§ Task to complete
List every dollar amount that appears in the passage below about Zolgensma's FDA approval and price.

§ Supplied passage
The FDA green light came ahead of the weekend and means that Novartis will move straight ahead with a launch of Zolgensma (onasemnogene abeparvovec) for children with all types (1-3) of SMA aged less than two years, with 60 centres across the US already geared up to deliver the therapy.

Older patients with the disease will have to wait for the outcome of clinical trials and a possible label extension. The FDA’s approved label covers around 80% of all infants with SMA.

Zolgensma will be launched at a price of $2.125 million, which Novartis says works out at $425,000 per year over five years, around half the cost of 10 year’s treatment with Biogen’s Spinraza (nusinersen), which until now was the only FDA-approved drug to treat SMA.

Novartis maintains that the current 10-year cost of chronic SMA therapy, which is given over the patient's lifetime, can often exceed $4 million in just the first 10 years of life.

Nevertheless, Zolgensma’s price has already created a Twitter debate on the subject of pharmaceutical pricing policies, but is around half the level Novartis had previously suggested was cost-effective as a one-shot treatment – and crucially has the backing of the authoritative Institute for Clinical and Economic Review (ICER).

“Zolgensma is dramatically transforming the lives of families affected by this devastating disease, and given…new efficacy data for the pre-symptomatic population, the price announced today falls within the upper bound of ICER’s value-based price benchmark range,” said Steven Pearson, ICER’s president.

The organisation’s assessment makes the assumption that Zolgensma’s clinical benefits for children with the devastating rare disease will be long-lasting, and that the US “widely and rapidly adopts the recommendation to add screening for SMA to routine newborn screening.”

ICER recommended last month that the price of Spinraza be reduced from $750,000 for the first year of treatment with, and $375,000 annually thereafter, by a substantial margin. The drug made $1.7 billion for Biogen last year and is its most important growth product after setbacks in its Alzheimer’s disease pipeline. Analysts at Clarivate have suggested Zolgensma could be the first gene therapy blockbuster with sales of $2.1 billion by 2023.

§ Given data
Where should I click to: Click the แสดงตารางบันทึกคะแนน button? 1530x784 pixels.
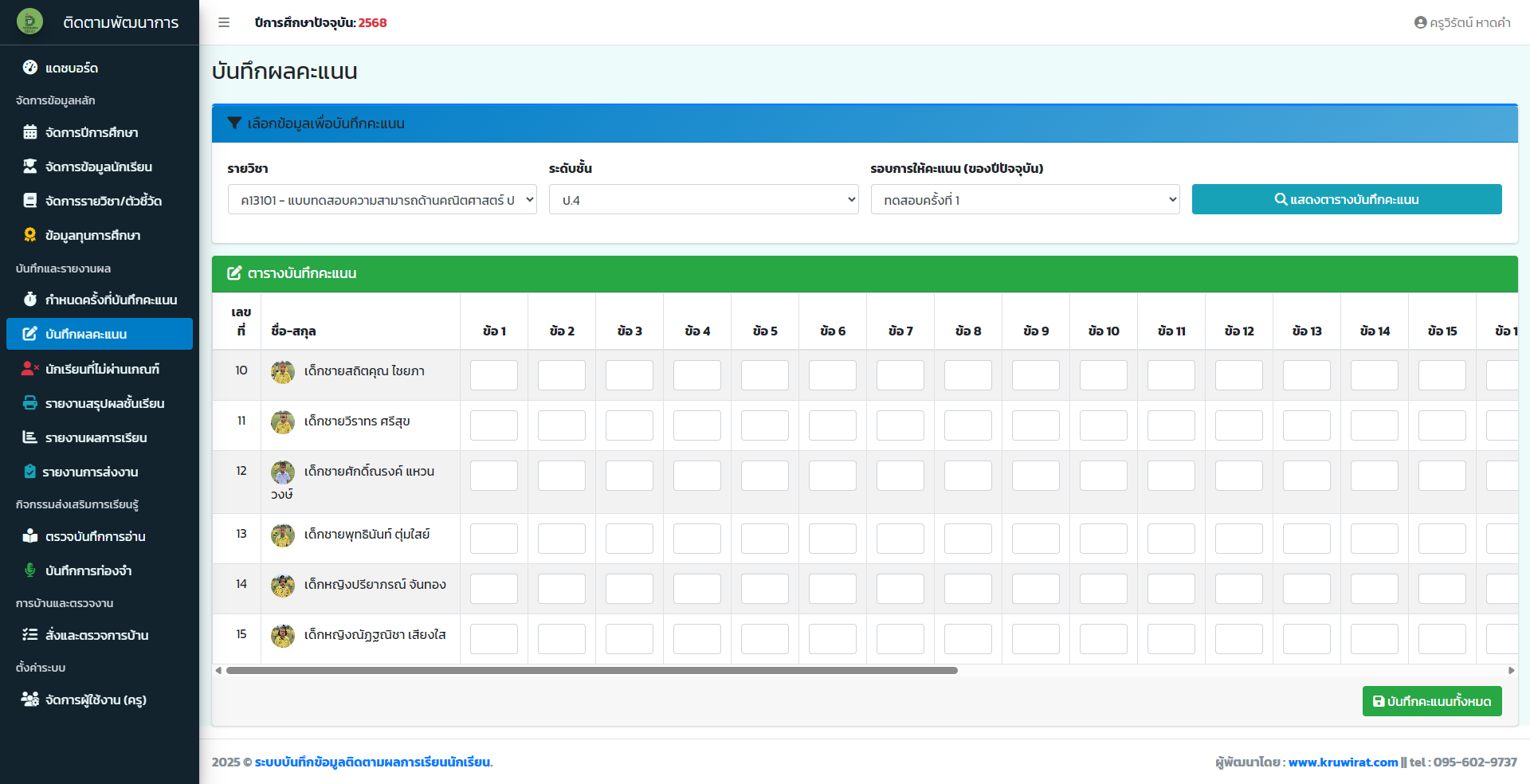1347,200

§ Problem solution
$2.125 million
$425,000
$4 million
$750,000
$375,000
$1.7 billion
$2.1 billion